Допел про святых Германа и Петра и замолк. Немного перебирал по струнам и вдруг начал:
– Россию-то спасать надо. Русь спасать. Русь, понимаете? Святым надо молиться о спасении Руси, да недалеким, те нас не слышат, библейские-то, гиганты, а тем, что ближе к нам… Пустыньским старцам, дожившим до смуты, – Феодосию, Анатолию, можно Нектарию. – Помолчал. – Тем, что нас, грешных, больше понимают, потому что сами они не в меду и ладане плавали… – И хихикнул, и вот опять хихикнул, потом стих, театрально загрустил. – Объединяться надо русским, и никакие нам казахи не нужны.
Столицу сюда, в Калинин, то есть в Тверь, перенесем. Водку отменим. И обретем святых друзей, если каждый будет над собой работать. – Почесался, повернув голову набок, как кот, улыбнулся. – Ну и любовь, конечно, любовь. Сострадание, милосердие, такие русские качества…
Полуназидание-полухохма. Забыл еще про церковнославянский язык, на котором мы все станем говорить. Этакое нам Валентина предрекала.
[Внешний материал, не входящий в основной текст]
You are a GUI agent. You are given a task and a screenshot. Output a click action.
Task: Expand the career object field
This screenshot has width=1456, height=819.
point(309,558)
Потом, через год, вслед за публикой, он увлечется и даосизмом, и буддизмом. А потом – ни-че-го.
…Он пел о любви:
– Ты нужна мне – вечер накануне волшебств!.. Это вырезано на наших ладонях, это сказано у Пифагора…
И я опять трепетала. Правы, что ли, были некогда мама с бабушкой, испуганные моей страстью к группенфюреру Штирлицу и к французскому генералу, портреты которого я тиражировала в немыслимых количествах?.. «Быть ей рабой мужчин!» – сказала тогда бабушка маме, – а она-то знала, о чем говорила.
Несколько хиппов со свечами встало, потом весь зал. Пели хором.
– …И царица сказала: подбрось в печку дров и отвори окно!